> Many random number generators in use today are not very good. There is a tendency for people to avoid learning anything about such subroutines; quite often we find that some old method that is comparatively unsatisfactory has blindly been passed down from one programmer to another, and today’s users have no understanding of its limitations. — The Art of Computer Programming, Volume 2, by Donald Knuth
That hackernoon post is... unimpressive. Its main argument seems to be that Math.random() uses a PRNG instead of a source of true randomness. That is not compelling. It becomes less compelling accompanied by claims like this:
> So now the question is: what PRNG does JavaScript use?
> The answer: none.
There is zero discussion of why xorshift128+ might be suitable or unsuitable for any given purpose, or of what its characteristics are.

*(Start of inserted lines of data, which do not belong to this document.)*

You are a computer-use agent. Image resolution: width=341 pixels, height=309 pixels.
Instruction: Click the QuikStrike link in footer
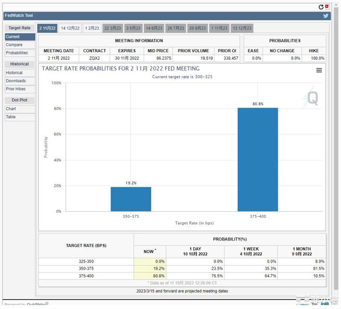click(36, 305)
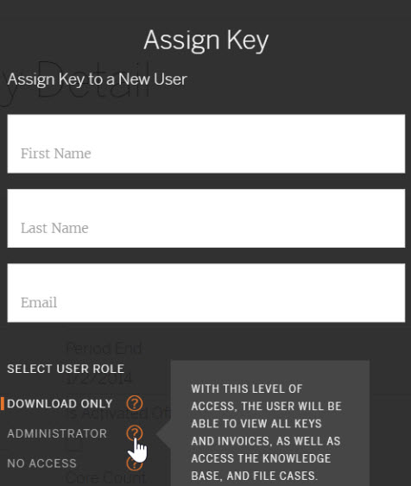Click the Last Name placeholder text
The width and height of the screenshot is (411, 486).
[x=54, y=228]
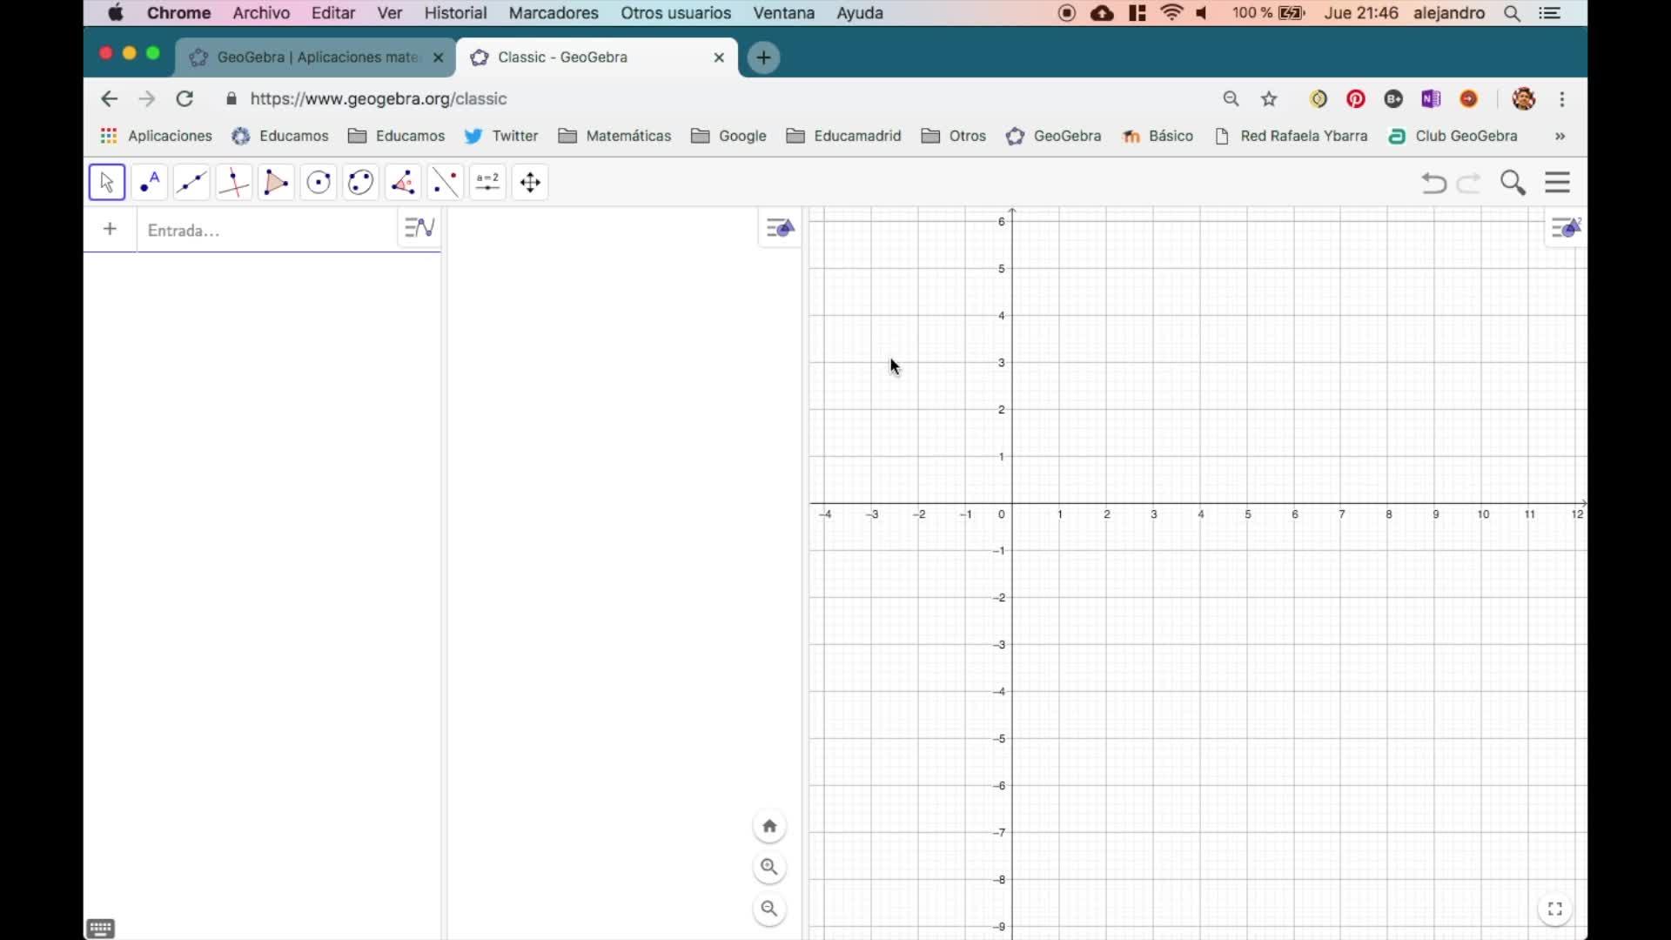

The whole thing is just the observation that, if you can understand the raw mechanics of the PRNG, you can have a good laugh at the idea that deterministic bitwise operations are "random".

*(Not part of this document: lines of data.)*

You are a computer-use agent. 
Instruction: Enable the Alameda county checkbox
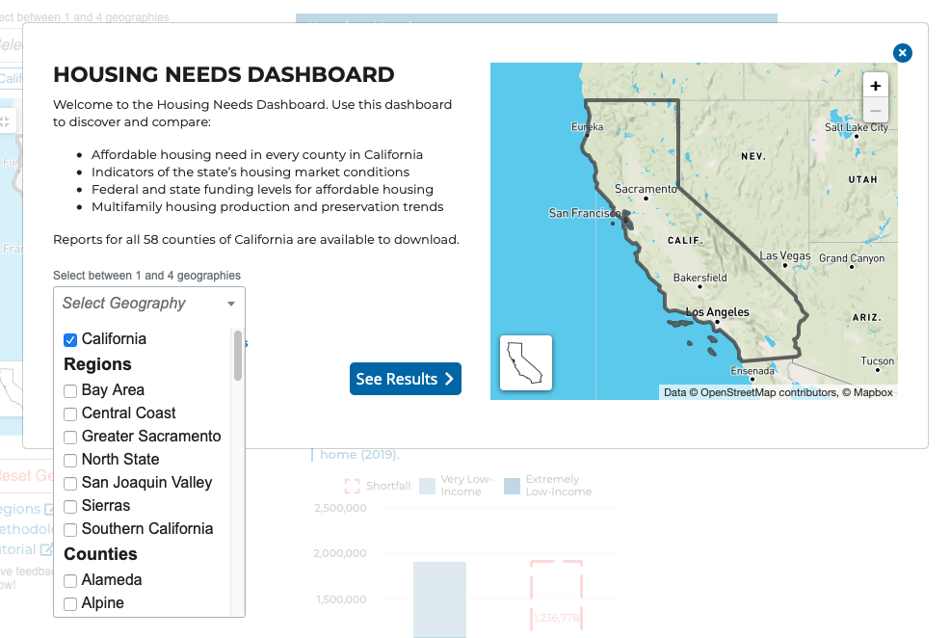[69, 580]
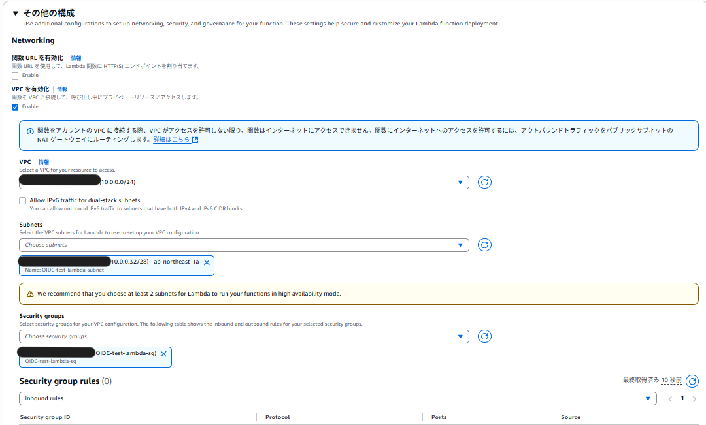
Task: Click 情報 link next to 関数 URL を有効化
Action: point(76,58)
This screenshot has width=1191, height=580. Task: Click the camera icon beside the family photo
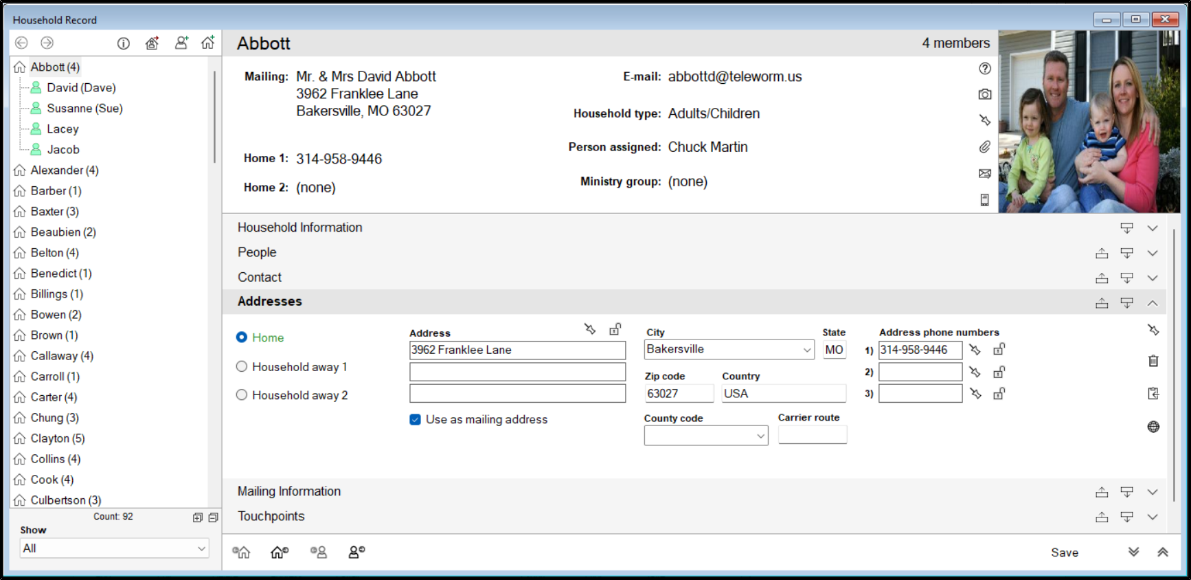tap(984, 94)
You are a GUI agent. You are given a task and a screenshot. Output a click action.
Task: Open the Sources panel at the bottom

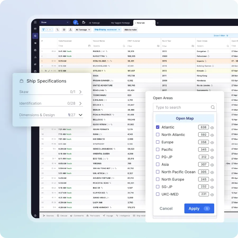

It does mention that browsers standardized on xorshift128+ in the nearly-forgotten days of 2015, which would seem to make your Knuth quote inapt.
There is absolutely nothing wrong with that. What kind of random number generation you need depends entirely on your use case, and for my use cases it's just fine since "better" random number generators won't give me better results. If you really have strict requirements on your random number, then yeah, you will have to find another solution.